The three physicians in the practice are paid a monthly per-patient fee to manage patients’ health. “For physicians, they get the satisfaction of a job well done,” Zreloff says. “You’re more proactive. You have a team to help keep patients healthy.’’
Patients with multiple health conditions get care coordination, she adds. “We have a care coordinator who can reach out to these patients.”
Zreloff says the patients’ hospitalizations and emergency room visits have dropped. “This is the future of primary care, without a doubt,” she says.
Another Zreloff patient, Selden Deemer, 68, enjoys the convenience of getting an appointment fast. “The surroundings are much more relaxing,’’ he says.
Deemer adds that urine and blood samples are now taken at the doctors’ office, rather than at a lab somewhere else. “You don’t have to go all over the place for different things. It’s more like going to your hometown doctor.”
The Georgia Academy of Family Physicians has been helping develop medical homes. It has devised a Primary Care Medical Home University to support physicians transitioning to this model.
Among participating physicians, the academy says:
** A small practice raised its rate of screening for depression in the elderly from 11 percent to 56 percent.
** A solo physician practice improved the rate of pneumococcal vaccinations for patients 65 and older by 11.6 percent.
** A small physician practice achieved a 6 percent improvement in the rate of tobacco cessation counseling to patients who smoke.
** A multi-physician practice achieved a 2.6 percent increase, to more than 70 percent, in the number of hypertensive patients whose blood pressure was below 140/90.

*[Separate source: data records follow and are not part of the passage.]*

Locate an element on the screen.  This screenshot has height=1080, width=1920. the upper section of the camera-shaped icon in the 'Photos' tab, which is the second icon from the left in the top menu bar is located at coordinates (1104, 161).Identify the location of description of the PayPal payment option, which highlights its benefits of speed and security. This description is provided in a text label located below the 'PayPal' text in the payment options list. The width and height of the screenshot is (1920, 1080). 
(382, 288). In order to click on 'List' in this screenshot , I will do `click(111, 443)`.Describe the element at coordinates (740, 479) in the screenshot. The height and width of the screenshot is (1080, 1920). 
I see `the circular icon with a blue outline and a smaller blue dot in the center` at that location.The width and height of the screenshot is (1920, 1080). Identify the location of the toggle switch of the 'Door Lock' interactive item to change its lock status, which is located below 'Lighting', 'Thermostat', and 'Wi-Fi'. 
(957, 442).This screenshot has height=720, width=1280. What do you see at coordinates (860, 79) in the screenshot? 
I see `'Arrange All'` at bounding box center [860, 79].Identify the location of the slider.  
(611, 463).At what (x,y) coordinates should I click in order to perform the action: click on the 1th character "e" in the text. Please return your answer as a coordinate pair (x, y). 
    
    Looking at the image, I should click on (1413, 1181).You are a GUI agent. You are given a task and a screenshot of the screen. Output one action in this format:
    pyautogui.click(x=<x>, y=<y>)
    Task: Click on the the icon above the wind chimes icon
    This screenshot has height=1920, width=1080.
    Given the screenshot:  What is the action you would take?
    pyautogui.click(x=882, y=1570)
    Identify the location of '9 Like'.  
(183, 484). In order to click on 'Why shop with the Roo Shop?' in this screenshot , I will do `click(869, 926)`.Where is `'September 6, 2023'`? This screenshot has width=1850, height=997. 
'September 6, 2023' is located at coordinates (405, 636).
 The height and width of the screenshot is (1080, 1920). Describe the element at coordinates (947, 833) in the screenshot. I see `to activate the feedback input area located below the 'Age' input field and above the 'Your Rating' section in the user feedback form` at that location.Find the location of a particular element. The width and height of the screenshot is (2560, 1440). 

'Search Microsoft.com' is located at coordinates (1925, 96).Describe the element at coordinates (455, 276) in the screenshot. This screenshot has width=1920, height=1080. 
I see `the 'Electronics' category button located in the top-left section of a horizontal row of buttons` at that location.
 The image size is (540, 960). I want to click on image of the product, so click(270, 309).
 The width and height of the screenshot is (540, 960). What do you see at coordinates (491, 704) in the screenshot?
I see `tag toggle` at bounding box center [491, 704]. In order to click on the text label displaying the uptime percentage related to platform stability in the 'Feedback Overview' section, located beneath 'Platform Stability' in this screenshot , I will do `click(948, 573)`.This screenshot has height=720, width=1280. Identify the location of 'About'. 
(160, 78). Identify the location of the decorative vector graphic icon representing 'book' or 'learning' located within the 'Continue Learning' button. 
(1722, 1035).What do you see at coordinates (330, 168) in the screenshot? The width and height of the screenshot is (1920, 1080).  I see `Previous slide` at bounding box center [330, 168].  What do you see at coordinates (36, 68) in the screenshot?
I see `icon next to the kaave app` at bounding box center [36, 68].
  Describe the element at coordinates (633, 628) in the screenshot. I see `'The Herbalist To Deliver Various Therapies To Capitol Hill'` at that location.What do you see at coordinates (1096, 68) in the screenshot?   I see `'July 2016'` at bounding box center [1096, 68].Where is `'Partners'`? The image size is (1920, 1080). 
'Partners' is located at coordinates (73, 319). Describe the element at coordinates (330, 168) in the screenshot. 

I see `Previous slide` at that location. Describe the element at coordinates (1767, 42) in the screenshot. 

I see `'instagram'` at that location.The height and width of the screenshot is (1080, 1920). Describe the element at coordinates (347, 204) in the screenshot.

** A large multi-site practice reported a 15 percent reduction in hospital admissions for its population in its first year of implementation.
Good for a rural setting
Dr. Tom Johnson, a family medicine physician in Cleveland in White County, credits the Family Physicians Association with helping him to convert his practice in November 2012.
Before the switch, he says, “our staff satisfaction and patient satisfaction wasn’t where it should be.”
The conversion took a large financial investment and a lot of time, Johnson says.
Now the practice has improved access for patients, with same-day appointments. The staff focuses on patients getting preventive services, such as immunizations. Patients get reminders of screenings. “Our staff satisfaction has improved greatly,’’ Johnson says. Patients’ ER visits have decreased, he adds.
Johnson says the medical home can work in rural areas, such as the small town of Cleveland and the surrounding mountain country.
He admits that email with patients can be uncomfortable for doctors, with the time and questions involved.
But Johnson adds, “It’s going to improve their care because patients are going to be more invested.”